Jacqueline ne se focalise pas sur le rêve d’un certain pays et oui, elle gardera sa dignité. C’est là que je pense qu’elle est attachante. Je ne sais pas si j’ai réussi à la rendre aussi humaine que vous le dites, mais mon approche a en fait été « physique ». J’ai tout d’abord fait attention au corps, aux sensations. Le plus important n’est pas qu’elle est noire, qu’elle est une femme, mais qu’elle soit humaine. Elle est sensible, elle est alerte... c’est là que j’ai commencé à la rendre vivante, sa perception du monde est devenue sensuelle. Comme tout le monde avec des forces et aussi une fragilité extérieure et intérieure.

Blue Moon : La solitude est ce qui domine le roman. C’est ce qui sépare Jacqueline des autres... la solitude qui entraîne le monde vers l’égoïsme, l’indifférence, ou l’incompréhension. Ainsi, l’épisode avec le journaliste pleins de grands sentiments et d’idéaux est significatif. Quel message souhaitiez-vous envoyer ?

La solitude est pour moi le sujet du roman. Je n’aime pas du tout l’idée d’avoir à délivrer un message. Je voulais que le lecteur ressente de l’empathie au moins. Après des années de voyage en Europe, je constate qu’il y a partout, dans chaque pays, des petits groupes d’émigrés, que l’on retrouve sur les plages notamment de Barcelone, ils vendent des lunettes, des petits jouets, à Paris, dans le métro... Nous les avons sous les yeux, nous sommes habitués. J’ai créé Jacqueline, pour moi d’abord, une image de ces gens autour de moi.
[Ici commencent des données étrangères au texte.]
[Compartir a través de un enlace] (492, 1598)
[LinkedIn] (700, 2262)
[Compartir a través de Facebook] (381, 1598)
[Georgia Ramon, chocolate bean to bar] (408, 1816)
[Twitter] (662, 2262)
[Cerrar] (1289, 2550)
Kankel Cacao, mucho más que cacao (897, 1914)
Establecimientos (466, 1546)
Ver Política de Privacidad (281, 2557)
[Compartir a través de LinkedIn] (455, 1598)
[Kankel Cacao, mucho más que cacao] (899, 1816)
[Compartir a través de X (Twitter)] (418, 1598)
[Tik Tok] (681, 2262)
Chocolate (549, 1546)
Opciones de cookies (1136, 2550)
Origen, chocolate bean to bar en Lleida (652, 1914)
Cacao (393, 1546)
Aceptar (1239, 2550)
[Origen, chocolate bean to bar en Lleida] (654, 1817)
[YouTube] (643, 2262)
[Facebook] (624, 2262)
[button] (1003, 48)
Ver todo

Blue Moon : Votre roman est fait de contrastes saisissants... c’est vraiment ce qui m’a interpellé comme si vous vouliez opposer deux mondes dont on ne peut franchir la frontière. Ainsi Jacqueline, apatride qui marche sans but, sans un euro en poche, sans savoir ce qu’elle va devenir appelée ainsi par sa mère en hommage à Jackie Kennedy... Ces îles grecques paradis pour touristes, où une jeune femme est en train de mourir de faim et de fatigue, les rencontres qu’elle fait, des hommes et des femmes qui se dorent au soleil alors que des centaines de gens sont assassinés dans ces pays en guerre civile... Ces contrastes vous blessent ?

Comme je suis écrivain, je passe beaucoup de temps tout seul et j’ai voyagé aussi souvent tout seul. C’était toujours une vie faite de contrastes, même personnellement. A un moment je suis super content, à l’aise avec moi-même, mais lors d’autres expériences, je prenais conscience de cette intense solitude. Je voulais transmettre cette somme d’expériences, de nuances. En fait, c’est la vie qui est faite de contrastes. C’est pareil pour tout le monde.

Pour Jacqueline, ce qui est important, c’est que l’année précédente, elle aurait pu être une touriste elle-même ! Elle connaît ce monde là, ce langage là, les codes, elle sait se comporter comme eux. Soudain, elle se retrouve sans papiers. Pour que ce soit plus facile pour moi en tant qu’écrivain, je voulais quelqu’un de bien éduqué, quelqu’un qui puisse penser, réfléchir sur ces différences, sur ces contrastes.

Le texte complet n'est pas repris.